Arbeitsanweisungen:
(1) Welches Amt hatte Reinhard Heydrich laut dem Text zum Pogrom von 1938 inne?
(2) Führen Sie den Text zum Pogrom von 1938 im Anschluss an seinen letzten Satz weiter.

Dokument:

==*==

Im selben Monat, am 28. Oktober 1938, ließ der Leiter des Reichssicherheitshauptamtes (RSHA) Reinhard Heydrich in einer Blitzaktion 17.000 in Deutschland lebende polnische Juden verhaften und sie an die deutsch-polnische Grenze schaffen. Da sich die Polen weigerten, nach Polen hineinzulassen, mussten die Abgeschobenen im Niemandsland zwischen Deutschland und Polen kampieren.
Unter den Verschleppten war auch der in Hannover lebende Schneidermeister Jozef Grynspan. Sein 17-jähriger Sohn Herschel, war bei einem Onkel in Paris. Als er vom Schicksal seiner Familie erfuhr, begab er sich mit einem Revolver zur deutschen Botschaft in Paris und schoss dort auf einen Botschaftsangehörigen, der sich nach seinem Anliegen erkundigte. Am folgenden Tag, dem 8. November 1938, erlag der Legationssekretär Ernst vom Rath seinen Verletzungen.
Für die Nazis, vor allem für den Reichspropagandaminister Joseph Goebbels, war diese unbedachte Tat eines psychisch labilen Jugendlichen der willkommene Anlass, von einer „großangelegten Verschwörung des Weltjudentums“ zu sprechen und in ganz Deutschland ein Pogrom zu initiieren.
Als die NS-Größen und „Alten Kämpfer“ am Abend des 8. November im Münchner Bürgerbräu Keller des Hitler-Putsches von 1923 – dem sog. Marsch auf die Feldherrnhalle gedachten und sich und ihre nationale Revolution feierten, sah Goebbels die einmalige Chance, in ganz Deutschland einen blutigen Pogrom zu entfachen. Mit Hitlers Einverständnis hielt Goebbels vor den „Alten Kämpfern“ im Münchner Bürgerbräukeller eine wüste antisemitische Rede. Er sprach von einem „feigen Anschlag des internationalen Judentums“. Er, Goebbels, habe dem „Führer“ berichtet, dass es in verschiedenen Orten Deutschlands bereits zu „spontanen Vergeltungsaktionen“ des Volkes gekommen sei. Der „Führer“ habe geantwortet, die Partei habe solche Aktionen nicht zu organisieren, aber auch nicht zu behindern, falls sie spontan entstünden. Sodann instruierte Goebbels die „Alten Kämpfer“, was zu tun sei. In einem Bericht des Obersten Parteigerichts über den Pogrom las sich das dann so:
Die mündlich gegebenen Anweisungen des Reichspropagandaleiters sind wohl von sämtlichen anwesenden Parteiführern so verstanden worden, dass die Partei nicht nach außen als Urheber der Demonstrationen in Erscheinung in Erscheinung tritt, sie in Wirklichkeit aber organisieren und durchführen sollte.

==*==

Datensatzinhalt:
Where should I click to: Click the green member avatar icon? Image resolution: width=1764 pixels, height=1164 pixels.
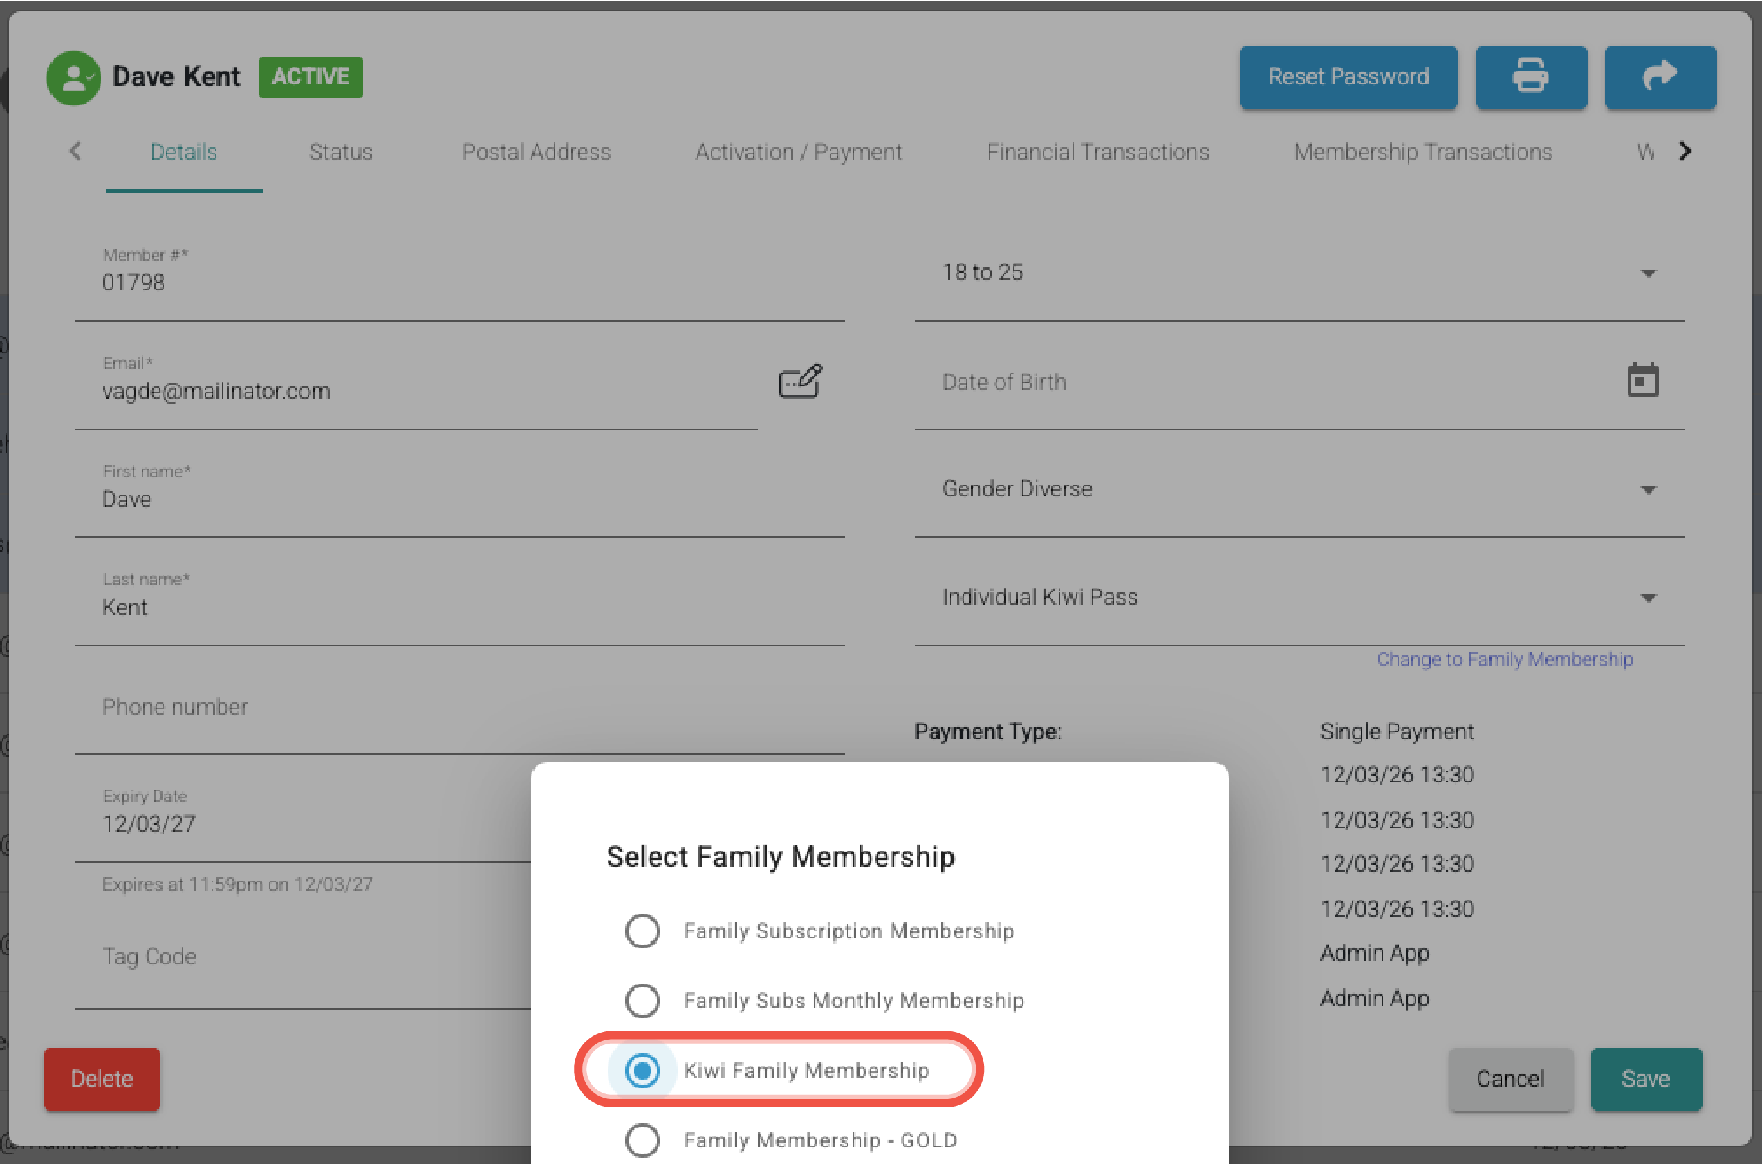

==*==

Lösungen:
(1) Er war Leiter des Reichssicherheitshauptamtes (RSHA).

(2)
So kam es dann auch. Die Führer der Parteiorganisationen stürzten in München noch in der Nacht vom 8. auf den 9. November an die Telefone und forderten die örtlichen Parteigrößen und die SA auf, „spontane Aktionen“ gegen die jüdische Bevölkerung zu organisieren.
Überall begannen die Synagogen zu brennen, wurden Geschäfte und Gemeindehäuser zerstört, wurde geplündert und zerschlagen, wurden Juden geprügelt, durch die Straßen gejagt, erschlagen oder angeschossen.
Erst als der Pogrom im Gange war, erfuhren Himmler, Heydrich, die SS und die Polizei, was überhaupt ablief. Sie waren von Goebbels bewusst nicht beizeiten informiert, weil er befürchtete, diese würden einen solchen archaischen Ausbruch der Gewalt mit sinnloser Zerstörung von jüdischem Vermögen nicht dulden. Jetzt, da der Pogrom angelaufen war, konnte er jedenfalls nicht mehr verhindert werden. So ordnete Heydrich an, dass Geschäfte und Wohnungen von Juden „nur“ zerstört, nicht aber auch geplündert werden dürfen. Weiterhin befahl er, so viele männliche Juden wie möglich, besonders wohlhabendere, in „Schutzhaft“ zu nehmen und in Konzentrationslager zu verschleppen.
Am 11. November lag das offizielle Zwischenergebnis vor: 815 zerstörte Geschäfte, 29 in Brand gesetzte oder zerstörte Warenhäuser, 171 in Brand gesetzte oder zerstörte Wohnungen. 191 Synagogen waren in Brand gesteckt, 76 weitere vollständig demoliert. Dazu kamen Gemeindehäuser, Friedhofskapellen und andere jüdische Einrichtungen. Fast 100 Juden waren ermordet worden, noch mehr hatten Verletzungen erlitten. Weit mehr als 20.000 Männer verschleppte man in die Konzentrationslager Dachau, Buchenwald und Sachsenhausen.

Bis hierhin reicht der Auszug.